How important is it to have a shared vision and mission?
When we first moved to Connecticut, we moved into the most densely and diversely populated part of the state. And yet, there was a strong sense of loneliness upon our arrival. The disparity between the number of people we knew in Illinois and the number of people we knew in CT was immense. We were used to “running into” people wherever we went – parks, stores, restaurants, etc. You realize how anonymous you are when you don’t “run into” anyone for weeks on end. It’s infrequent, but, after 6 months, we are starting to “run into” people when we go places!
We knew early on that we’d have to make up a lot of relational ground. Technology enabled us to maintain relationships in a way that would have been impossible in the past. We are grateful for the ways this gap was bridged (and is bridged).
There was one difficult relational gap in particular – church relationships.
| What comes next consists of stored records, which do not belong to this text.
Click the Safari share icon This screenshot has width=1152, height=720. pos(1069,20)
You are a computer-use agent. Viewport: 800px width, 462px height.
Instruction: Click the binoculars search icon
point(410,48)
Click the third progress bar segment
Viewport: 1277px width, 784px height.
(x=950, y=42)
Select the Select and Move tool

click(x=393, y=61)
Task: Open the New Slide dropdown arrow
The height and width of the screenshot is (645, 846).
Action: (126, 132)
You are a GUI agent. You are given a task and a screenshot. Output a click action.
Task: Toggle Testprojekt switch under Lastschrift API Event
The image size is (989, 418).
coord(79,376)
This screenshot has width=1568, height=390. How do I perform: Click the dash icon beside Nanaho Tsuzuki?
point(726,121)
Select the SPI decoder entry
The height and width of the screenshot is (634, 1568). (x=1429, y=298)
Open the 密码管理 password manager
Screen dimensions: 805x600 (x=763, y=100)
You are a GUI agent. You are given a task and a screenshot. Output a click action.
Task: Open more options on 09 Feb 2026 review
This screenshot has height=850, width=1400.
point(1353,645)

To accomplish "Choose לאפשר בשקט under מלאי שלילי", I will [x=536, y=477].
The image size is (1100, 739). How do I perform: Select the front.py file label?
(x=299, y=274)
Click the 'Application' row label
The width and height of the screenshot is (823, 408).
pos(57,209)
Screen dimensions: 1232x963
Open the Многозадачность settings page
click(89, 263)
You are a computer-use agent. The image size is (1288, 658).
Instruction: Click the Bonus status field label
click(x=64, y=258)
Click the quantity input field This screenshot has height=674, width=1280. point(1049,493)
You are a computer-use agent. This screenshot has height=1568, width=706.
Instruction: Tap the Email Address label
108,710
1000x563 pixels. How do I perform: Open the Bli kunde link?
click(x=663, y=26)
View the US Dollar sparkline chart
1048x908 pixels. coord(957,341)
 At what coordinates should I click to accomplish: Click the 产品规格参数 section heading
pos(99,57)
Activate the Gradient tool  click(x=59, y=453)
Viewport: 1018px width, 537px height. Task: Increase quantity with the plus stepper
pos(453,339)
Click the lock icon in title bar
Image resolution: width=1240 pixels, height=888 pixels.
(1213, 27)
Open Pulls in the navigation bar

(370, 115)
We’ve met a number of Christians through a variety of churches, some of which are in occupational ministry. We’re grateful to have other co-workers to talk about things. With local ministry-minded people, though, there’s a broad sense of shared mission but not a personal one. We all cheer one another on in our respective callings, but we don’t experience our daily mission together.
In January, we had the opportunity to rub shoulders and talk shop with other Orchard Group Church Planters. It was our inauguration into the Orchard tribe, and it came at the ideal time. We’ve been in CT long enough to feel the sting of ministry loneliness, but not so long as to have forgotten the strength of ministry bonds. Each of the Lead Planters reminded us that we aren’t alone. Across the country (and around the world), we are experiencing similar-yet-different things.
Within just a couple days, our tanks were filled, and we were ready to continue the next leg of our journey. We look forward to this time together in the years to come, and we can see why it is an essential part of keeping these Projects healthy. We are social beings, and our souls need to be connected to those who share our vision and mission.
We are part of a church planting tribe who believes establishing local churches in difficult places is important to God. We have co-laborers around the world much like we read in the introductions and conclusions of the New Testament epistles. We also have some local ministry friends who are laboring in the same fields as us. We also have the ability to pull open a device and chat with people who share our history. As we start the year, we feel we’ve got the best of all worlds.
One thing is certain, we are not alone.